By Lisa Barone, from Search Engine Watch – Latest – http://bit.ly/1uiAKlP

More and more clients are beginning to understand the benefits of content marketing. Sitting at the table, I’ve found I’m having a far easier time “selling” clients on the importance of creating that culture video, putting together that marketing ebook or using animation to tell stories in unique ways. Clients are riding the content marketing bandwagon, and they get it. It’s great.

But as that respect for flashier content grows, the respect for the rest of the words on their site — their home pages, their product pages, their About pages, their calls to action — hasn’t grown in suit. Six-figure websites are still being sold without an ounce of budget going to traditional content creation.

Instead, we hear the client’s niece will write the content.

Or, an intern they just hired.

Or, a guy they just met on the street who seems really, really capable.

It’s enough to make a grown content person cry. How can you help your clients understand the benefit of true content creation? Or, if you are a client or brand, why is this something you need to invest in? After all, anyone can write.

Right?

Content is branding.

Sure, part of the content creation process is an informational transaction. It is about getting across the important, relevant, needed information about your products and/or services.
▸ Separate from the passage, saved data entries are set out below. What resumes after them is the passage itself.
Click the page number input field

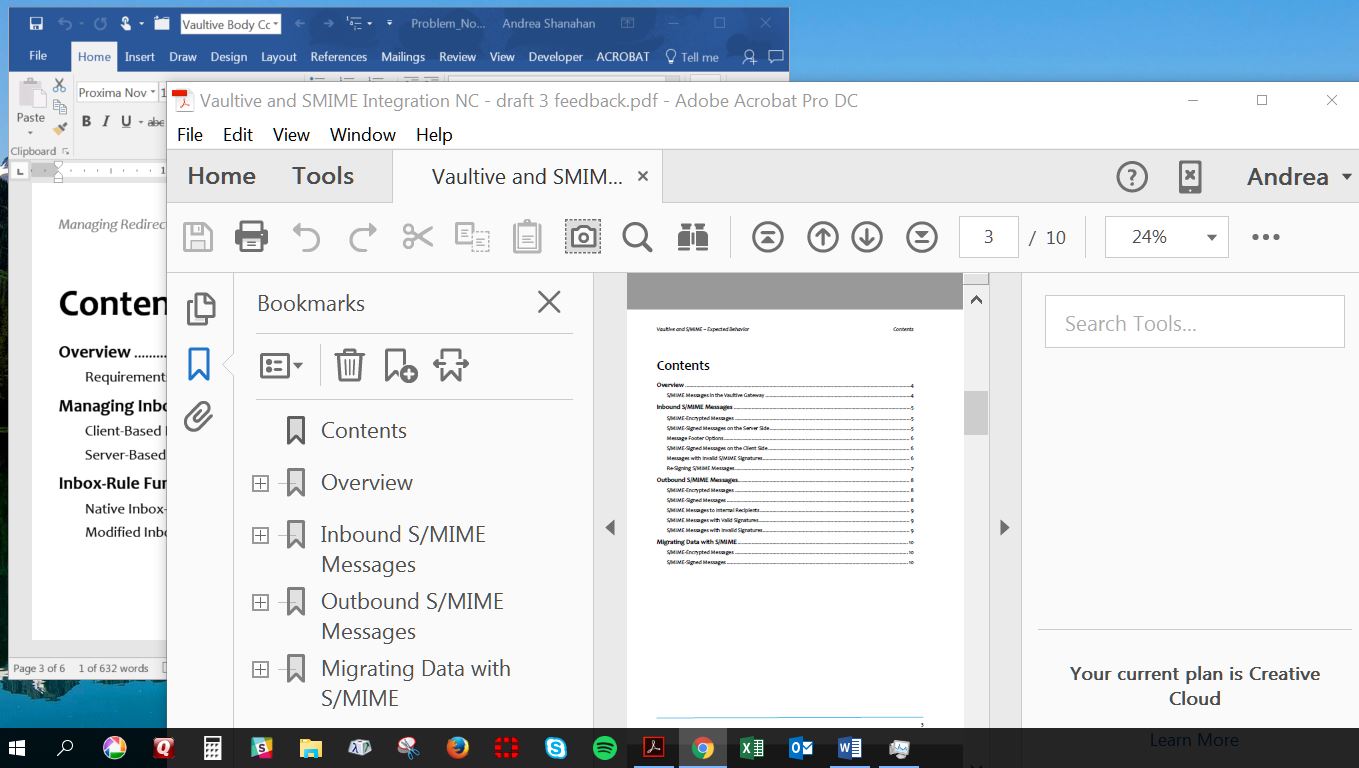(988, 237)
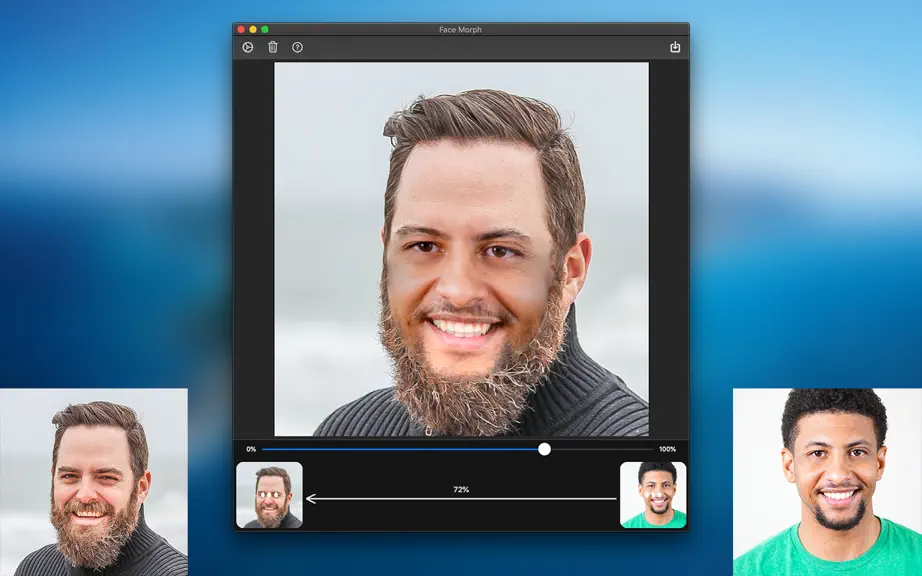922x576 pixels.
Task: Click the large green shirt man photo
Action: tap(827, 482)
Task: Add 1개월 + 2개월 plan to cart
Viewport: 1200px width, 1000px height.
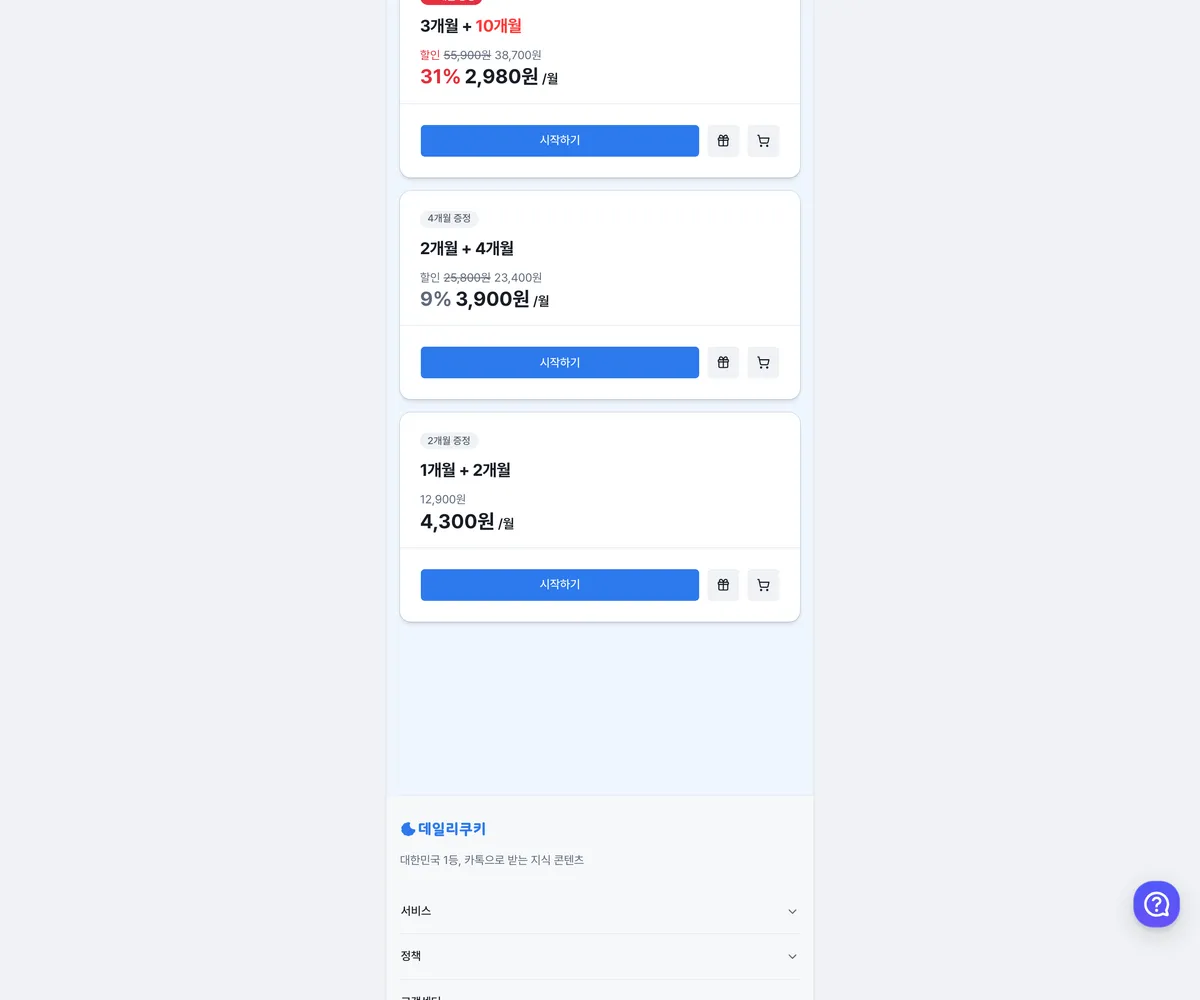Action: [763, 585]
But it’s also more than that. It’s about how you convey this information. It’s about how you position your brand, how you message it, the voice you create and the experience you’re laying out.

There are a lot of great writers here at Search Engine Watch. But my bet is that you have a favorite or two. And that you can identify your favorite author just by reading the first line of his or her posts. It just sounds like them. It feels like them. Similarly, I bet you can recognize your favorite television show by the first note of its opening jingle. Or your favorite brand of coffee by its smell.

It’s emotional DNA and every brand has it. Good content is filled with the stuff and it’s what makes you instantly recognizable from your competitors. Anyone can write the 5Ws of who you are. But a skilled content writer can make sure you are visible, from start to finish, on every page of your website to make you recognizable in the dark to your target audience.

Content is user experience (partly).

There are plenty of designers, and even content people, who may disagree, but I believe it’s a content person’s job to guide the user experience process. Even if this role falls mostly inside your design department, as a content person it’s our job to:

  • Consider how the words we’re putting on the page affect a user’s path through the site.
  • Understand how the site’s information architecture conveys the company’s business goals and purpose.
  • Think about how the site functions, as a whole, and how it’s helpful to user and brand.
  • Evaluate how the site works on different platforms, the goals of different user types and whether they’re being met.

To me, and at Overit, this is all part of the content process. It’s not traditional “content creation” where we write up your products and list your service, but it’s a content person’s user- and brand-focused eye that makes sure your site is set up to achieve your business goals. When you leave out that process, disastrous things can happen. Like, designing a beautiful website that doesn’t actually convert or lead anyone to do anything.

Content is a sales/upselling tool.

Good content does more than simply inform; it educates and sells.

The content on your website educates your customer on what they’re interested in right now. It allows you to go over, in great detail, how to use that product, how to hack it, how to accomplish current goals and the capabilities of the product or service in question. This saves your support and customer service teams valuable time having to answer these questions on the phone, writing up lengthy email responses to questions (over and over again) and also gives them somewhere to point customers to help them find their answers. In this way, by writing great content you give yourself a powerful customer retention tool.

For your sales team, content helps to upsell current customers when the time comes, again giving them something to reference and giving you an ability to show how products complement one another, how a bigger need is solved and how customers can achieve more. You make your case before ever picking up the phone or engaging in an official sales call. The upselling process becomes a natural part of the site’s conversion process and your customer’s experience.

Content helps conversions.

Content fuels your conversion process. It does so not only in your ability to describe your products and services, but in the calls to action and other conversion areas on your site. To not invest in content, is to not invest in the profitability in your business. (See how silly that sounds when you put it in print? I know, but businesses do it every day.)

Content isn’t just about the words on your page, content is about the action those words are meant to inspire. By investing in content, you set your site up for success by writing stronger, emotion-backed calls to action; by removing conversion roadblocks like excess links or images that distract; by naming buttons, tabs and fields appropriately; by building customer confidence with clear benefit statements and value propositions and by removing friction from the conversion process.

Can your intern do that? Are you really going to bet the profitability of your business on it? I wouldn’t.

As a content person, I love seeing the excitement our clients have for larger content marketing efforts like video, animation and long-form content. But don’t let that excitement blind you against the other uses content has on your site — to build your brand, to increase conversion, to set up a proper framework and to sell to customers. Without them, you have the best designed, best developed website that doesn’t push anybody to do anything.